Record extracts:

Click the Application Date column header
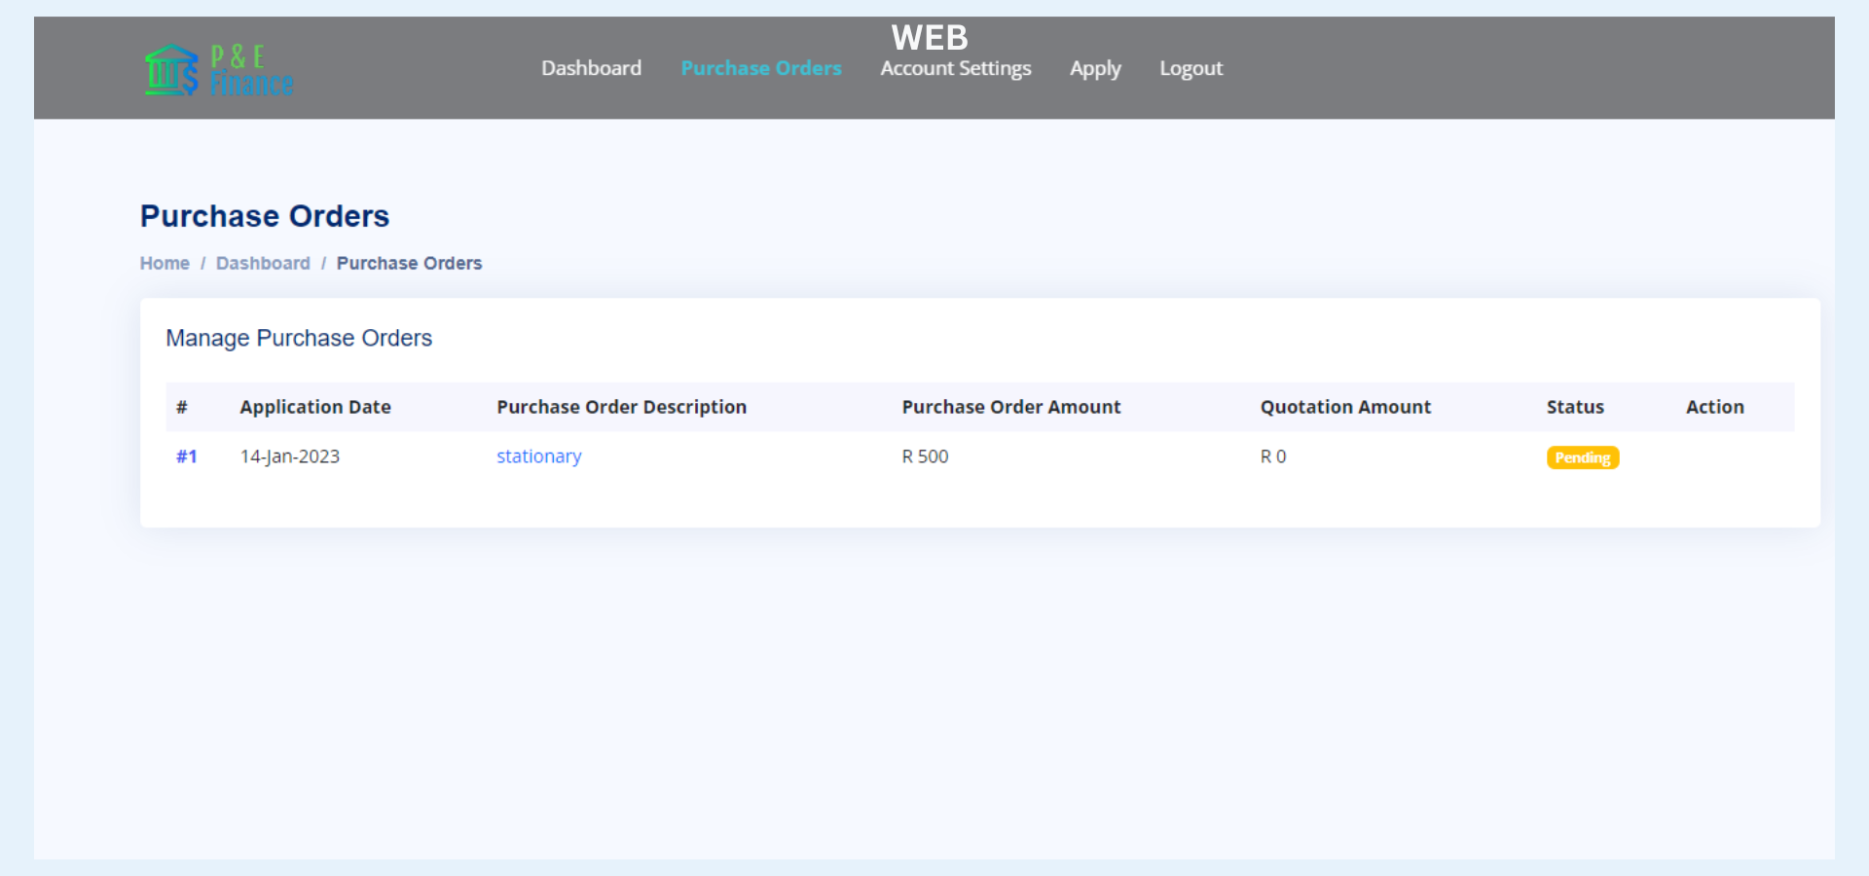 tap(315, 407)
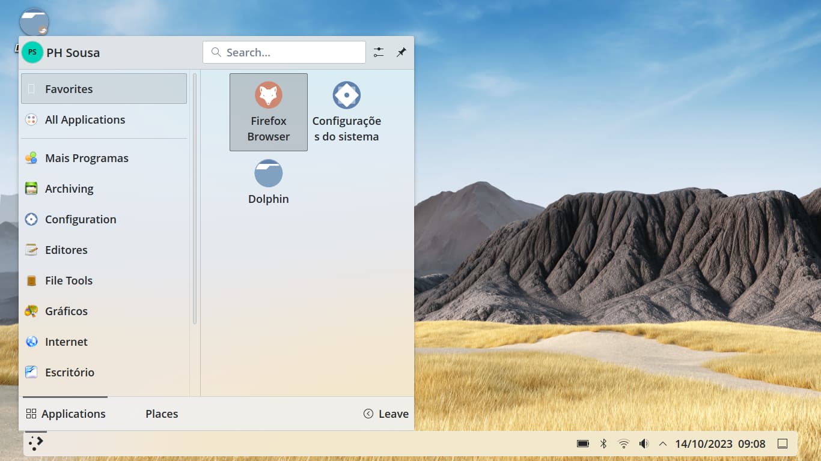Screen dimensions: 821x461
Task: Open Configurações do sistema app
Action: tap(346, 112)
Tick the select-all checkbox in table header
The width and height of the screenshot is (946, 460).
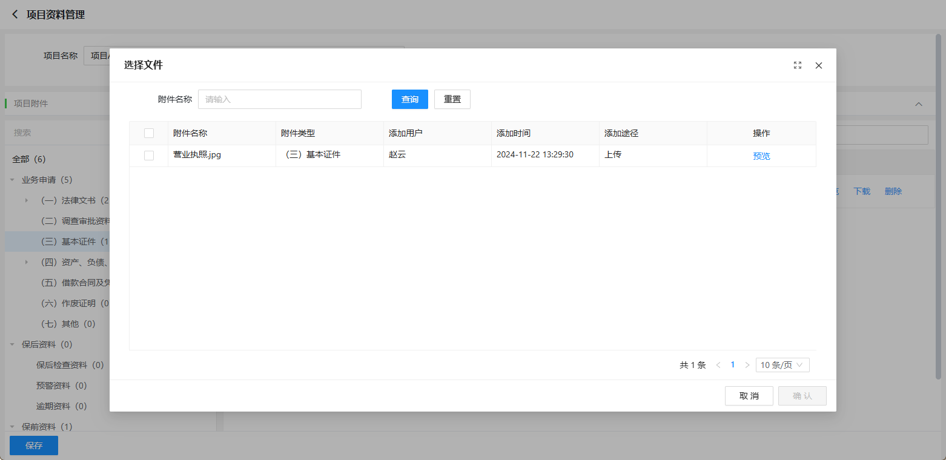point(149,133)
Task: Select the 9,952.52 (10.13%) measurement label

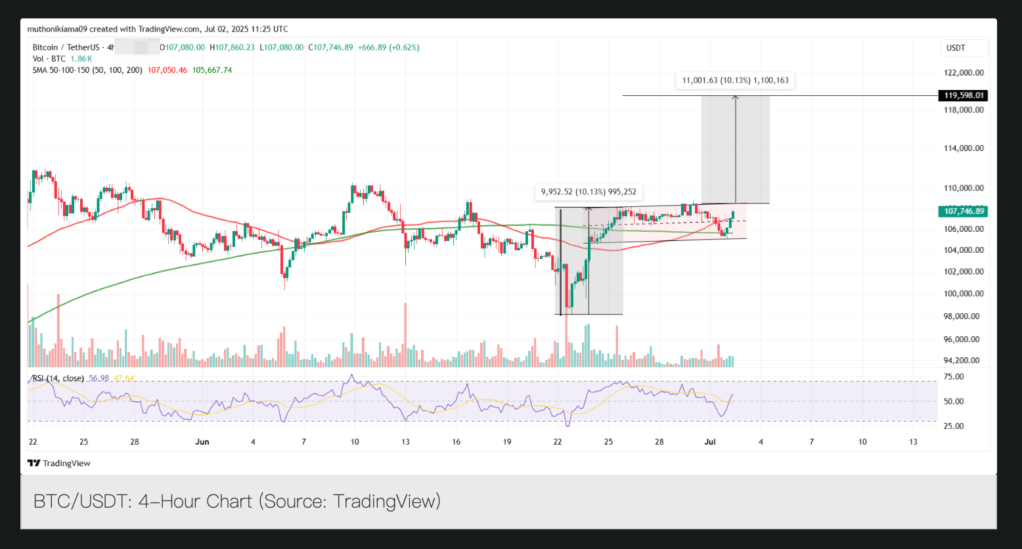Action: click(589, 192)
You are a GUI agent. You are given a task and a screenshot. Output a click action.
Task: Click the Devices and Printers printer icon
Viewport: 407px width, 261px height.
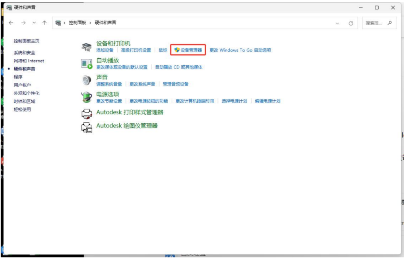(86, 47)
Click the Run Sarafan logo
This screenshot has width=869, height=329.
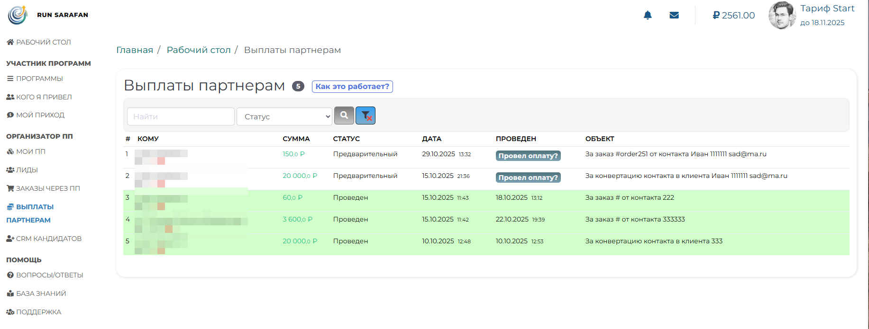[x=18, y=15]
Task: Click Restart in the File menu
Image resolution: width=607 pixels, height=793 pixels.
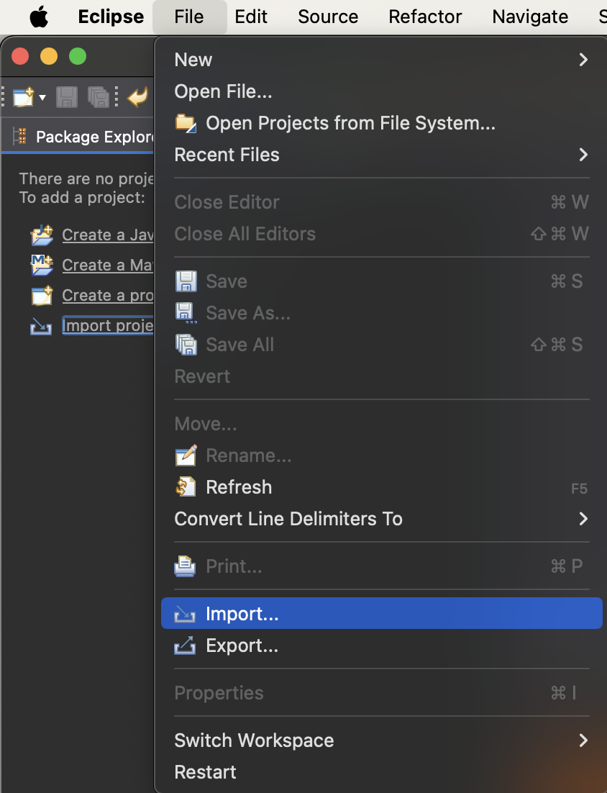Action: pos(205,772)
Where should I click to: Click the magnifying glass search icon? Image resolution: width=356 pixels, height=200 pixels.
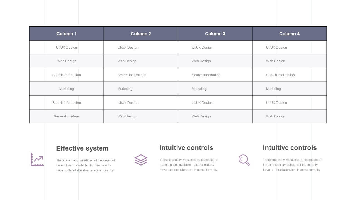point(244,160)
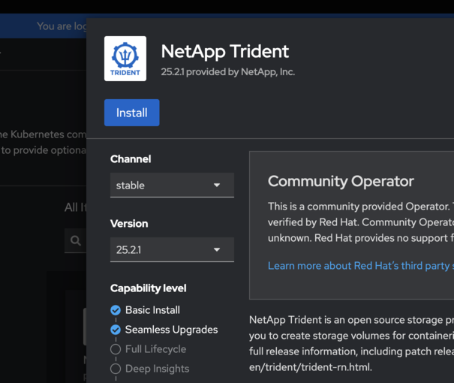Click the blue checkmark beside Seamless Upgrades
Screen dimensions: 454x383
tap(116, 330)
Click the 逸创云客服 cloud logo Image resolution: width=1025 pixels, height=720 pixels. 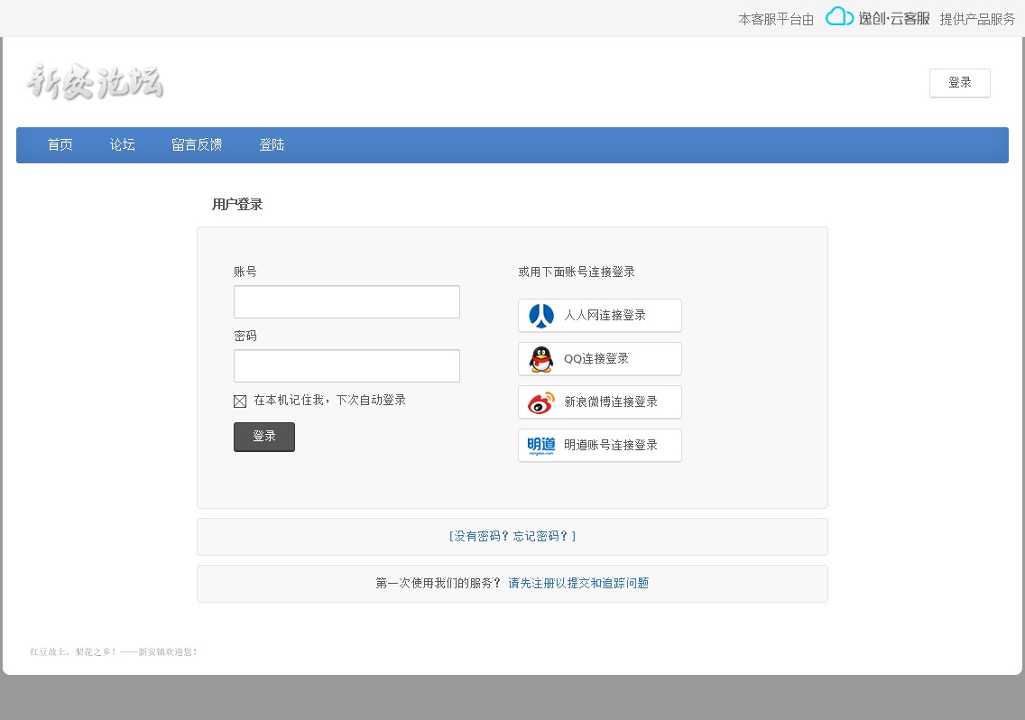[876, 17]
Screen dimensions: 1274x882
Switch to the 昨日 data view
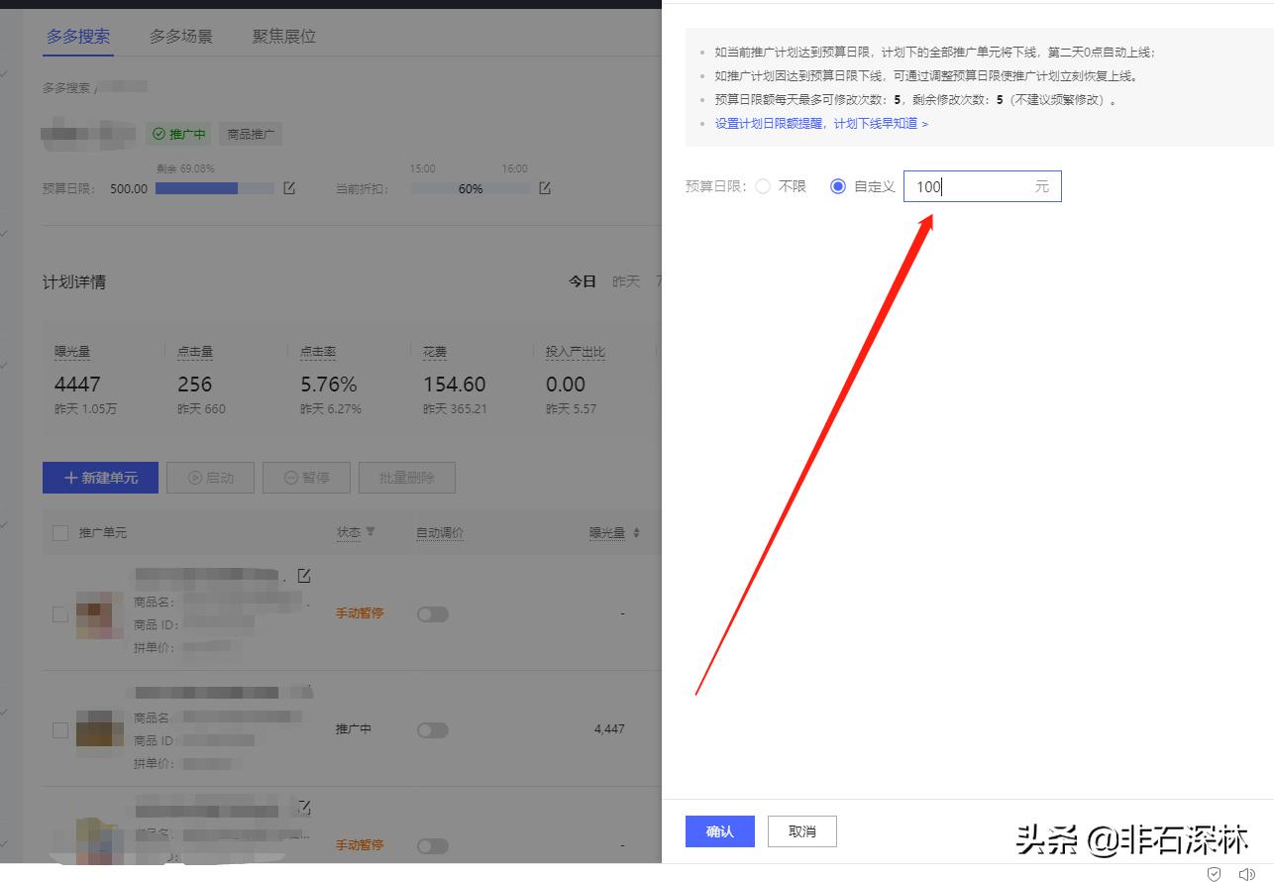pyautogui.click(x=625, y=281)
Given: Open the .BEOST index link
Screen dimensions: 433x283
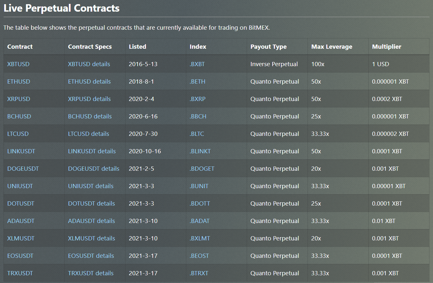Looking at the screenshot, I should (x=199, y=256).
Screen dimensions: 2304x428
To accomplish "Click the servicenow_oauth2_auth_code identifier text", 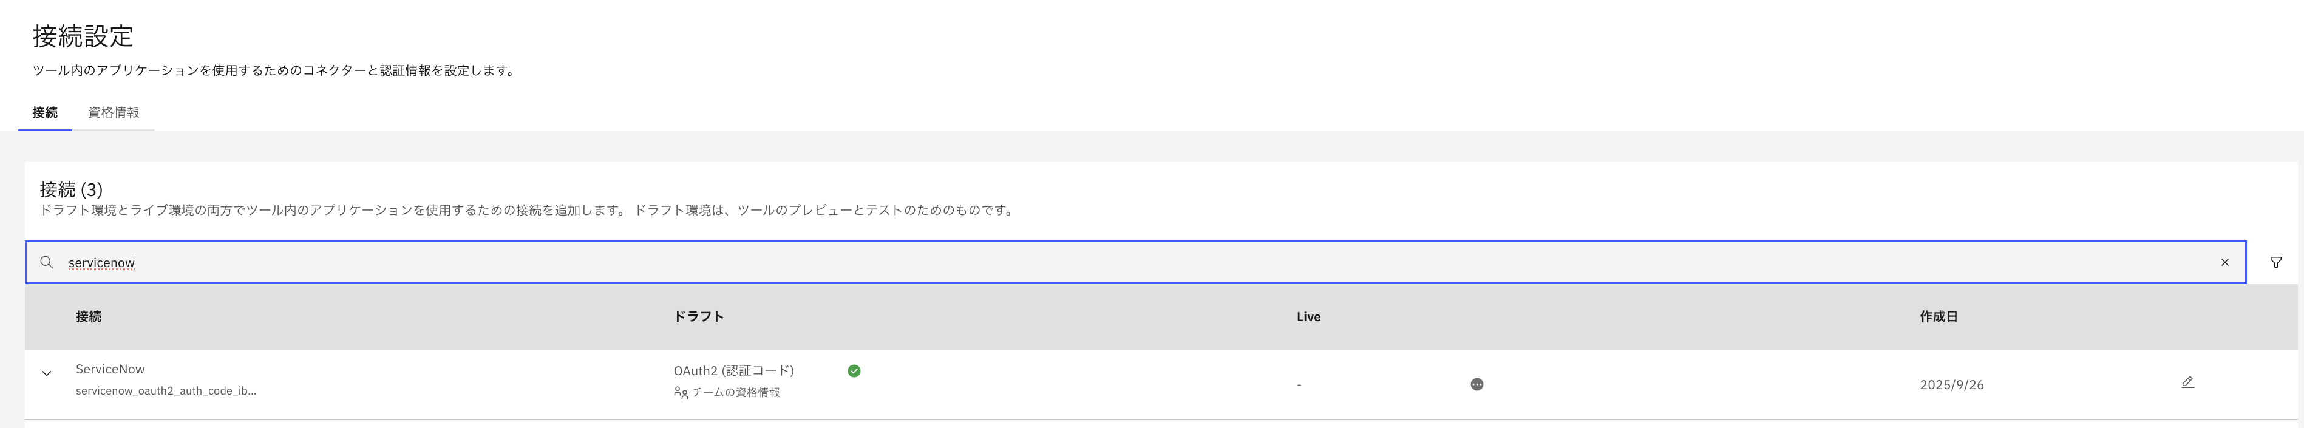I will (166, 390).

Problem requirements: Leaving out all pictures, set down exactly the lines of the material above, from the line with "Tick the select-all checkbox in table header" to the line with "You are a GUI" inclusive, and no others.

Worked solution:
Tick the select-all checkbox in table header
The width and height of the screenshot is (946, 460).
point(149,133)
Task: Select the 9,952.52 (10.13%) measurement label

Action: click(589, 192)
You are a GUI agent. You are given a task and a screenshot. Output a click action.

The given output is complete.